An annoying day to say the least. I spent a few hours up at the old house trying to drain all the water out of the radiators etc. It didn’t seem to go to plan. The plumber I spoke to said it would take him an hour tops, and be £60. So I thought I’d have a go myself. Just another case of me wishing I had just put my hand in my pocket and paid the man!

And had another go at repairing the exhaust.

And lost some stuff. I’ll try phoning the shops tomorrow, but I’m not holding out much hope.

you: there’s only about an inch of snow! What are you worrying about?
me: you’ve never tried to move an rx8 in snow obviously
you: nope
me: It doesn’t work very well….unless you manage to make it to a deserted carpark, then it works very well ;-)


Nov 25 2010

Thursday 25 November 2010: Out with the old…..

The clutch started slipping on my trusty drill, and the battery has seen better days. So I bought a new one.

I wanted to get a makita, as I have fond memories of wearing a makita cap when I was a nipper, and of most of dad’s tools being makita at some point. So if they are good enough for him, they’re too good for me. But £150 for a drill was just a bit too rich for me so I went for the £89 special offer option. 2 lithium ion batteries don’t you know. And best (and most gimmicky) of all, is that in the bit that the battery clips on to, there are LED’s that when you pull the trigger light up what you are drilling! How simple/cool is that?

Now putting up shelves in the dark is no longer a problem.

However putting up level shelves in the dark still poses the same issues as before

you: how, eh, interesting
me: not in to power tools then?
you: not really
me: once again I find myself wondering how I know you
you: no climbing tonight?
me: oh aye, we went through to stirling
you: any particular reason?
me: yup, we knew it would be warm, and ratho would be baltic
you: pansies!


Nov 24 2010

Wednesday 24 November 2010: Infidelity!

Shock! Horror! The Chemist spotted out in local boozer with unidentified female! Is the marriage already crumbling?

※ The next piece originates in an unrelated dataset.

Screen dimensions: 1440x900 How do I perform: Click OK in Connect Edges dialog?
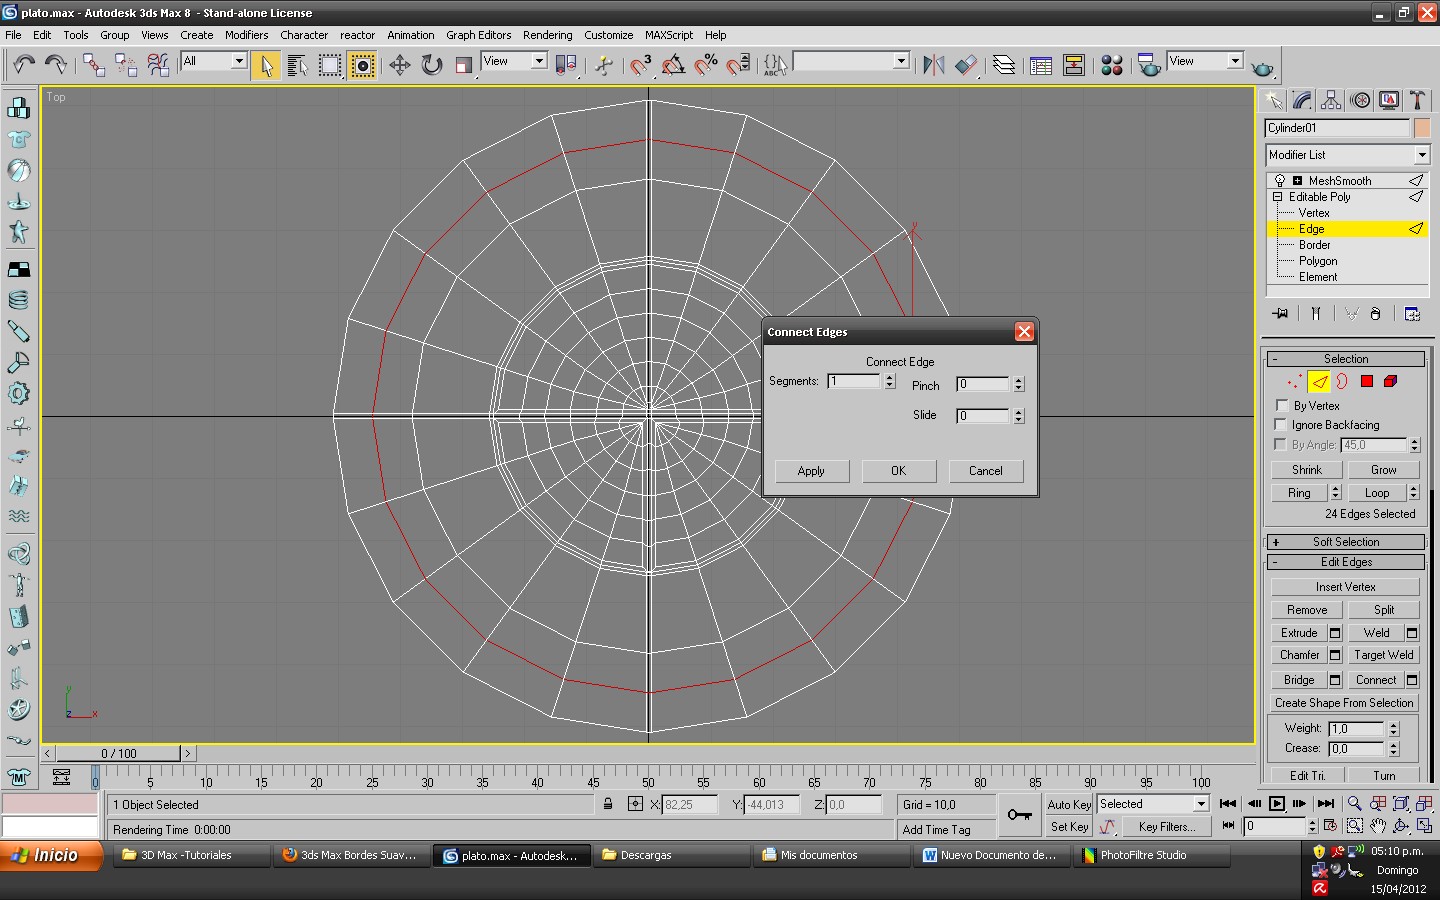[898, 471]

member of staff: Are you guys cider drinkers?
<quick as a flash>
the chemist: I am if it’s free
member of staff: haha
<wanders off>
<wanders back>
member of staff: actually would you mind talking about cider for a few minutes if there is a pint in it?
the chemist: not at all

And so there we have it. For a pint of a new brand of cider (magners gold, it was awright) the chemist is willing to pretend to be a cider drinker to a market researcher.

you: so in a fashion it is infidelity
me: well, to beer, yes.
you: no mercat nachos?
me: we went, but no room in the inn.
you: interesting filter you have applied to the photo.
me: eh, yeah, except that’s how it came out of the phone
you: oh…..


Nov 23 2010

Tuesday 23 November 2010: Wheee

And so it starts. The last minute blips as I run to the train of the various amusements set up around Scott’s monument.

The company my missus works for are one of the clients of the product I have been working on for the last 8 months. It was quite exciting/nerve-racking watching her make use of the site tonight!

I’ve now been using the new phone for a week or 2. And while I love using it, and the screen is lovely, the battery life is freakin’ awful! It’s totally dead now from being fully charged last night. So not even 24hrs. That’s probably with a few emails, half an hour of browsing, a few texts, and 4 photos.

And talking of photos, didn’t it handle the varying light sources of tonight’s blip well?

you: not really, no.
me: I was being sarcastic
you: hard to tell with you sometimes
me: Fat Pete left the country today. He’s now a fully fledged german
you: good for him
me: and I just got a text from him to tell me my favourite champagne is 13 quid a bottle at his corner shop
you: so when do you move?
me: I’ve got my flight booked. Auf Wiedersehen
you: eh, aye, cheerio


Nov 22 2010

Monday 22 November 2010: Oink

What an utterly bland day. Dull weather, dull day. Dull dull dull.

Got a bit of exercise done, and decided to have another go at repairing the exhaust before buying a new one.

you: what the hell is that?
me: what?
you: that thing in your blip
me: it’s entirely obvious what it is
you: well it’s not, or I wouldn’t be asking
me: it’s obviously a pig, with a broken ear
you: why?
me: I made it when I was at school. It survived in one piece for the last 20 years, then molly managed to break it
you: so, in essence, dull day, dull blip.


Nov 21 2010

Sunday 21 November 2010: Bravado’ll get you nowhere

So after yesterdays statement that I was going to fix the exhaust for 100 times less than the garage quoted, today I failed. Dunno why it didn’t work. But it didn’t. So it’s back to the drawing board, or more accurately, ebay.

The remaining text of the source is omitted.